Reporters that engaged formal assurance professionals were twice as likely to restate their reports as those without, demonstrating that assurance providers are demanding higher quality data, also signifying the need for increased focus on internal processes.
“This survey shows almost half of the G250 companies report gaining financial value from their CR initiatives. CR has moved from being a moral imperative to a critical business imperative. The time has now come to enhance CR reporting information systems to bring them up to the level that is equal to financial reporting, including a comparable quality of governance controls and management,” urged Mr. Bartels.
Further figures with respect to assurance are:
The findings show that bigger companies are twice as likely to report as those with revenues under U.S. $1 billion. This also presents an opportunity for smaller companies to leverage the benefits of CR reporting as a financial and reputational differentiator.
“At first glance, the results of the research might appear dismal for Russia. At the same time, however, one should note the speed with which Russian business has accepted the rules of the game adopted on global markets. It is not for nothing that the research highlights the fact that if such rates are maintained, Russian practice in this area will soon draw extremely close to the practices of such countries as Great Britain, Japan and South Africa,” notes Igor Korotetskiy, head of the Corporate Governance and Sustainability Group, KPMG in Russia and the CIS.

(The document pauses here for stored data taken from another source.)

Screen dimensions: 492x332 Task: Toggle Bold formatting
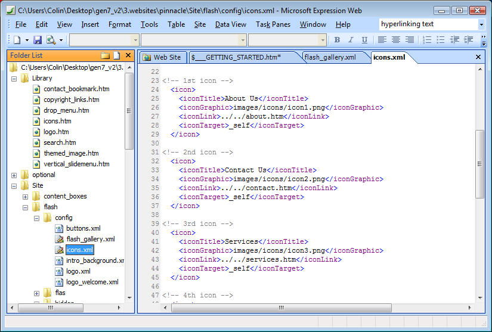[337, 40]
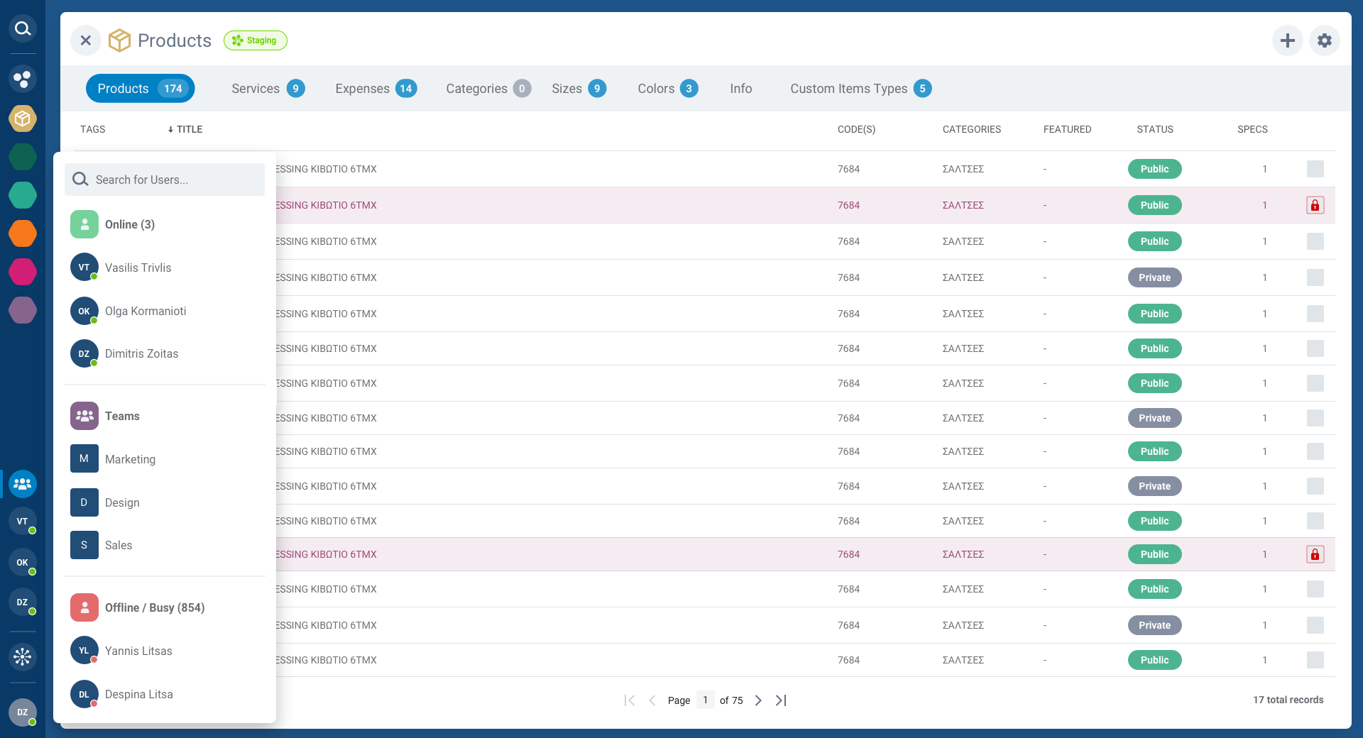Click the network hub icon in the sidebar
The height and width of the screenshot is (738, 1363).
pyautogui.click(x=23, y=656)
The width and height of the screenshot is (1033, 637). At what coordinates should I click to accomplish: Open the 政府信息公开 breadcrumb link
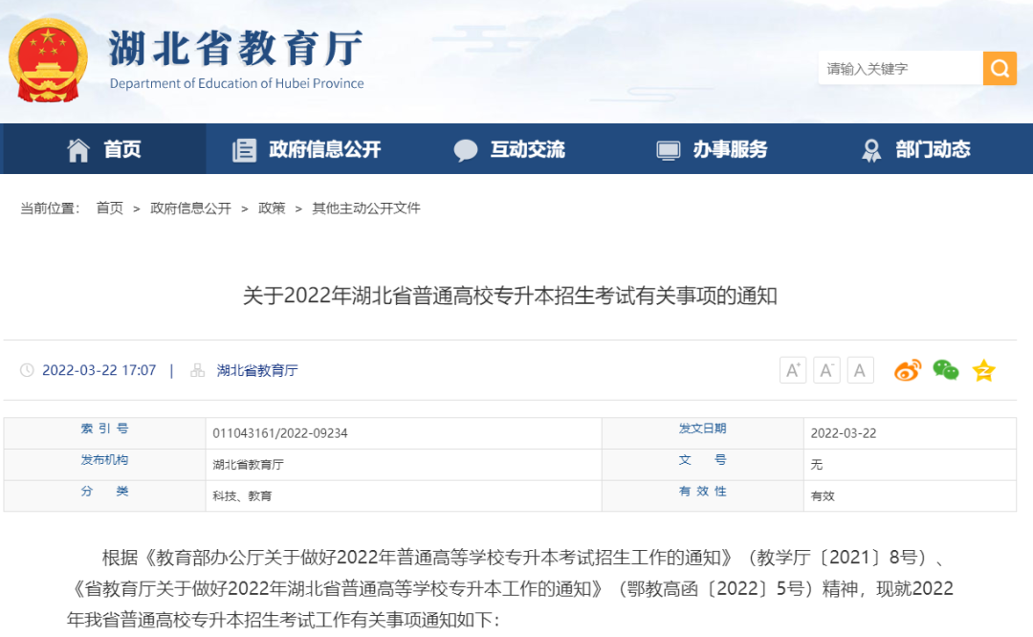click(191, 207)
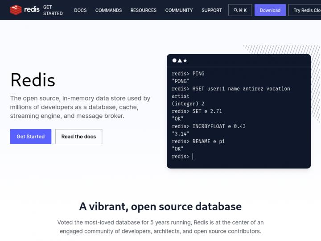The width and height of the screenshot is (321, 241).
Task: Click the PING command line in terminal
Action: click(188, 74)
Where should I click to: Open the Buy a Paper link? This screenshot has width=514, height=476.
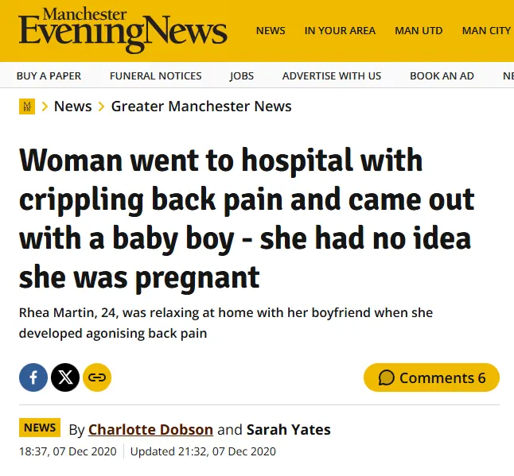(49, 75)
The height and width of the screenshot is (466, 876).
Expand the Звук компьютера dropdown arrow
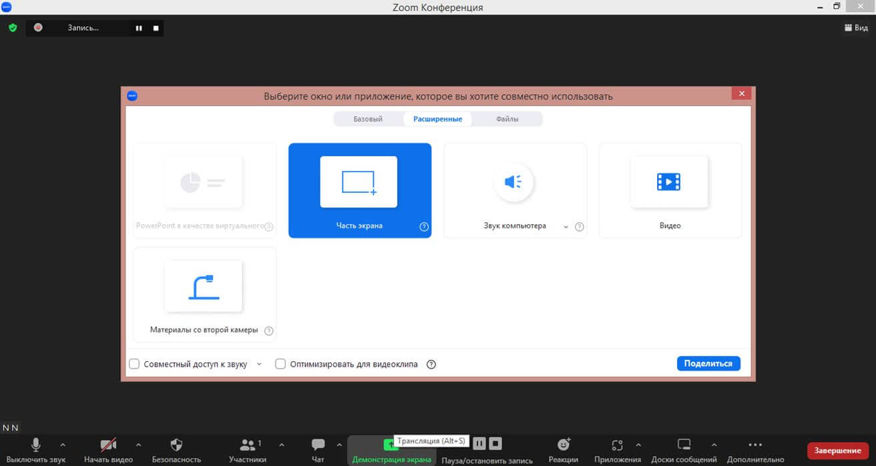click(x=566, y=227)
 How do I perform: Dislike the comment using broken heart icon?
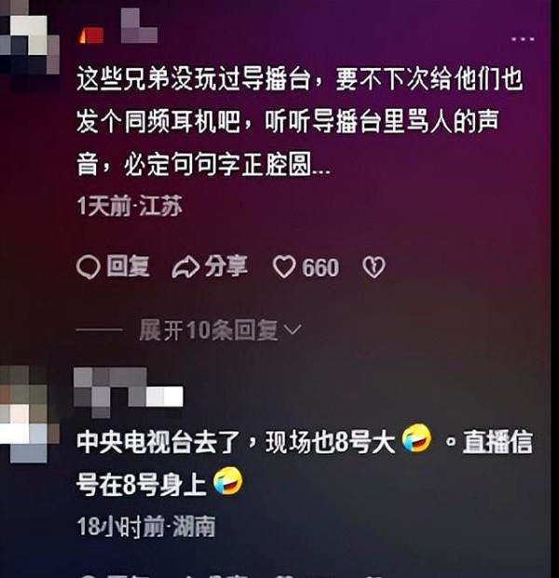click(374, 267)
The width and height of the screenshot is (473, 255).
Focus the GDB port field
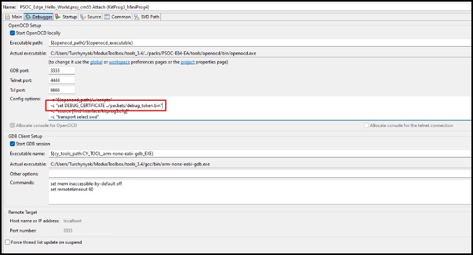pos(62,71)
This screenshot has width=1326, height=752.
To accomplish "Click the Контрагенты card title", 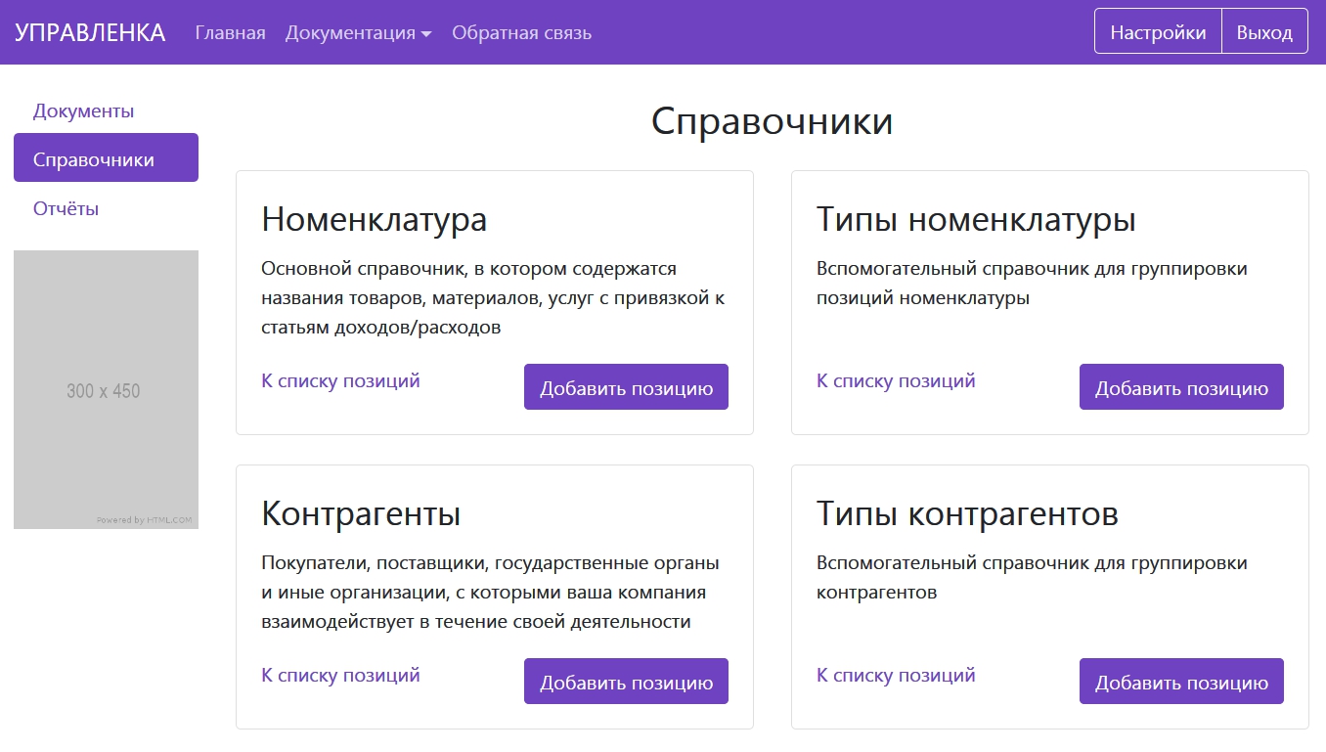I will pyautogui.click(x=361, y=513).
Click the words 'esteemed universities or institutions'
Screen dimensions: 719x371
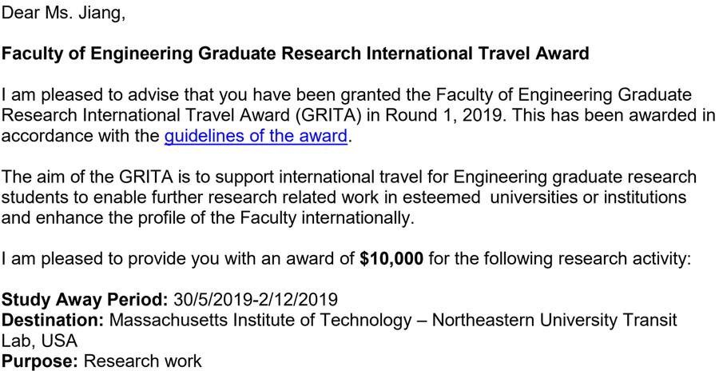click(x=545, y=197)
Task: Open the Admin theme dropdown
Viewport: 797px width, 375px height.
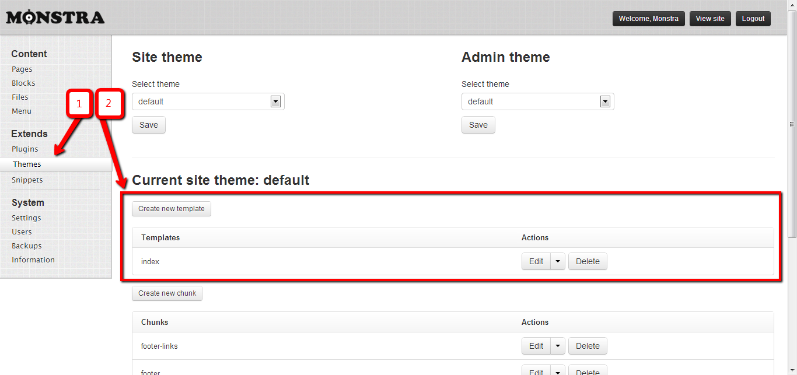Action: (x=537, y=101)
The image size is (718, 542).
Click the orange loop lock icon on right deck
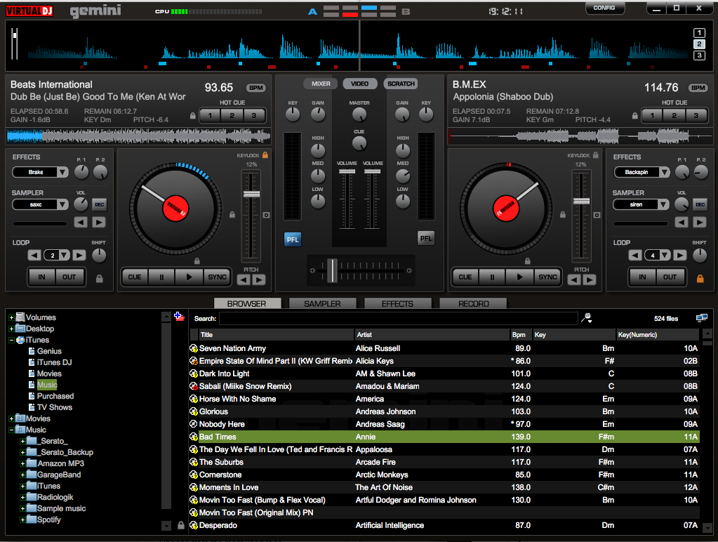click(699, 279)
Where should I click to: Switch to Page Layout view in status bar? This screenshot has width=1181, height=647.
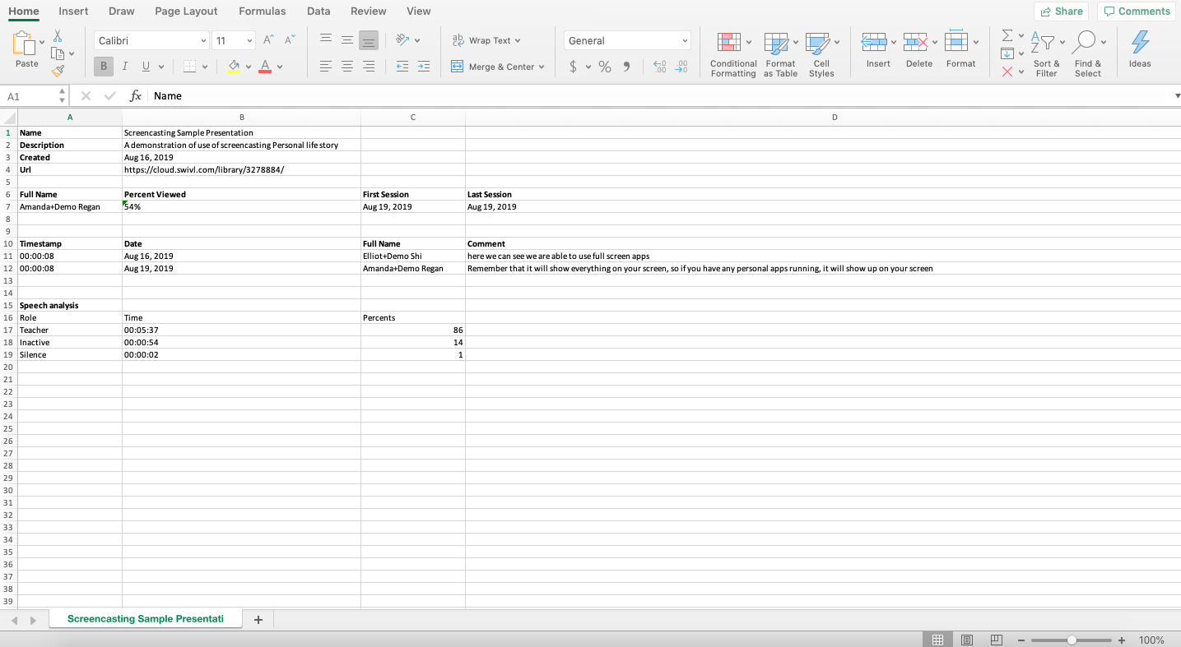tap(967, 640)
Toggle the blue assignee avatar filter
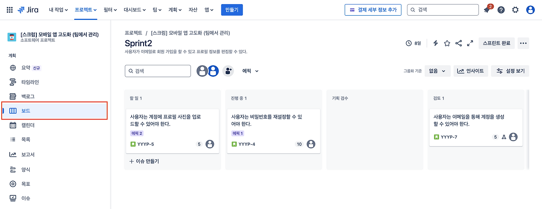 click(x=213, y=71)
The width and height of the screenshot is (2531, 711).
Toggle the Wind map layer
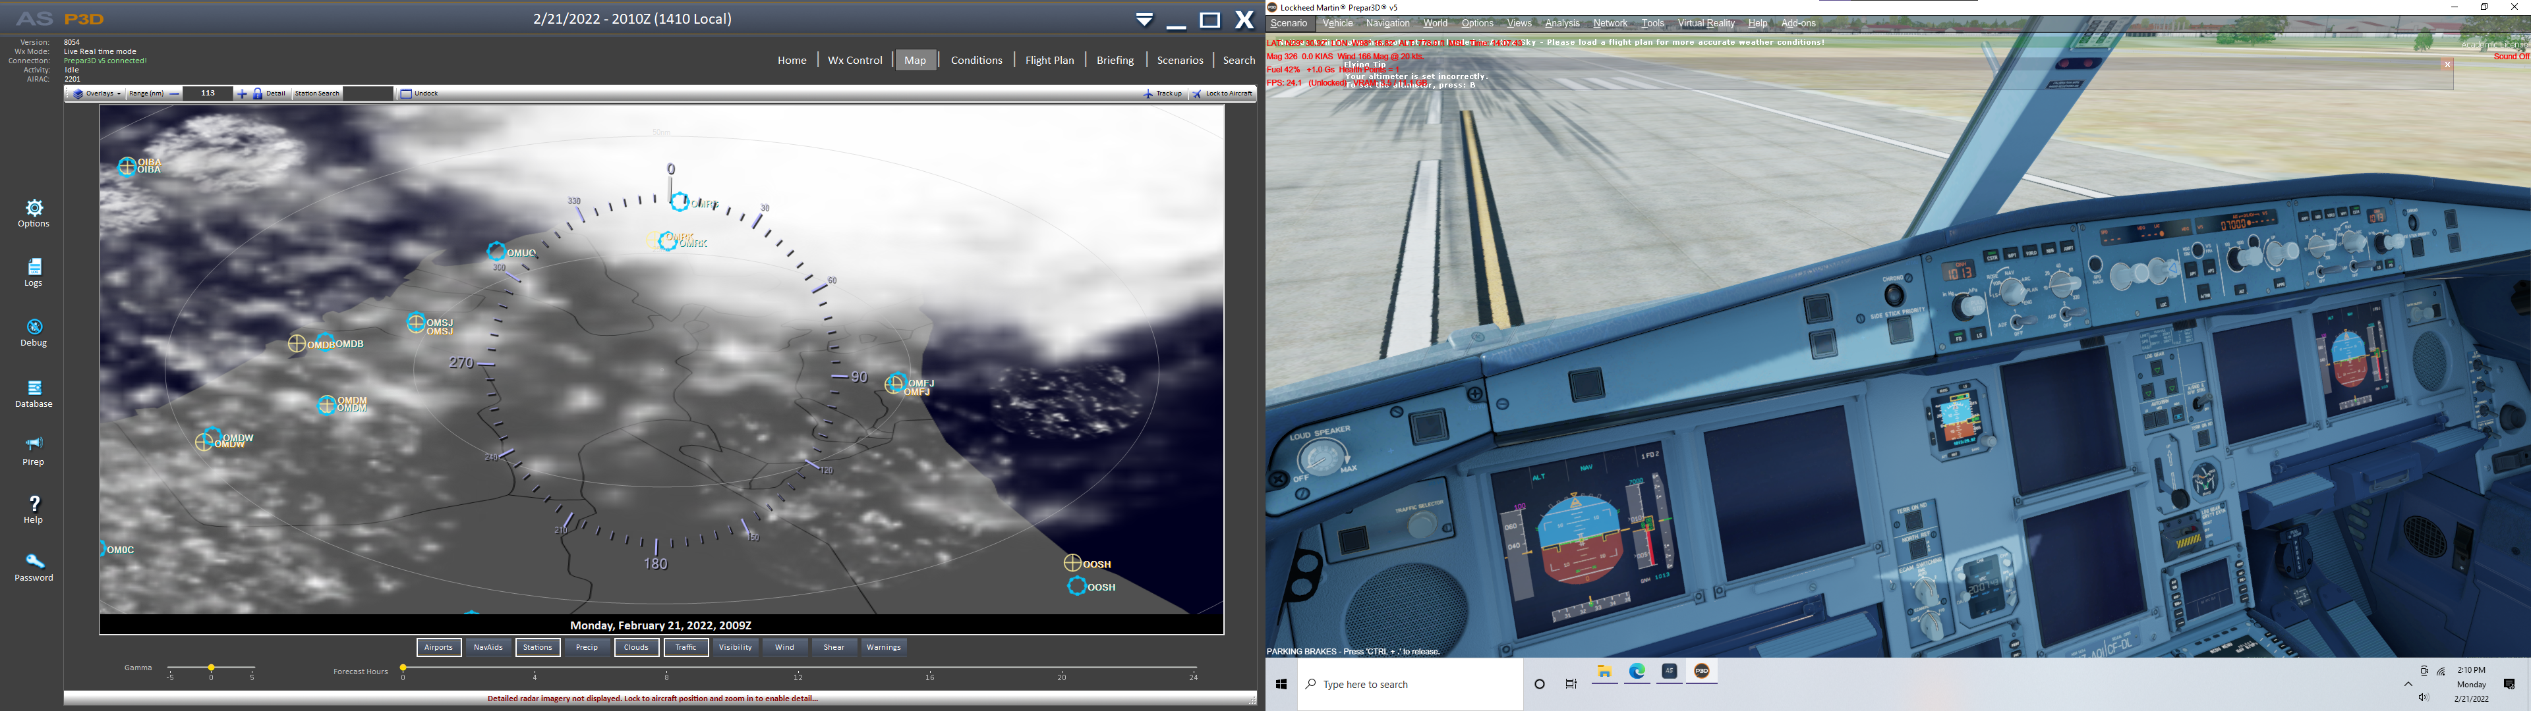(x=784, y=647)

“However, it is important when embarking on this path to take account of foreign experience of trial and error. For the time being, according to our estimates we are partly repeating the journey taken in the development of corporate responsibility reporting abroad – albeit at a more accelerated pace. A number of companies have started publishing reports on these issues without introducing appropriate changes to the quality and reliability of the systems used to report on information on sustainability issues and without checking the reliability of third party indicators that are disclosed. It is highly likely that all this will in future result in the implications mentioned in the research – a significant number of adjustments to previously published reports”, adds Igor Korotetskiy. He also notes: “Such a situation is understandable, as the regulation of this sector even in other countries is limited. At the same time, however, considering current trends for integrating (combining) financial and corporate responsibility reporting, failure to pay sufficient attention to these issues today could result in undesirable consequences tomorrow – from reputational damage to investor lawsuits.”
Igor Korotetskiy continues: “As well as issues arising from compliance with requirements, I would like to highlight the following. As the research notes, once a company starts reporting on sustainability issues, it begins paying attention to due governance of these aspects. This is precisely what one should strive to attain as part of the process of developing an accounting and reporting system on sustainability issues.”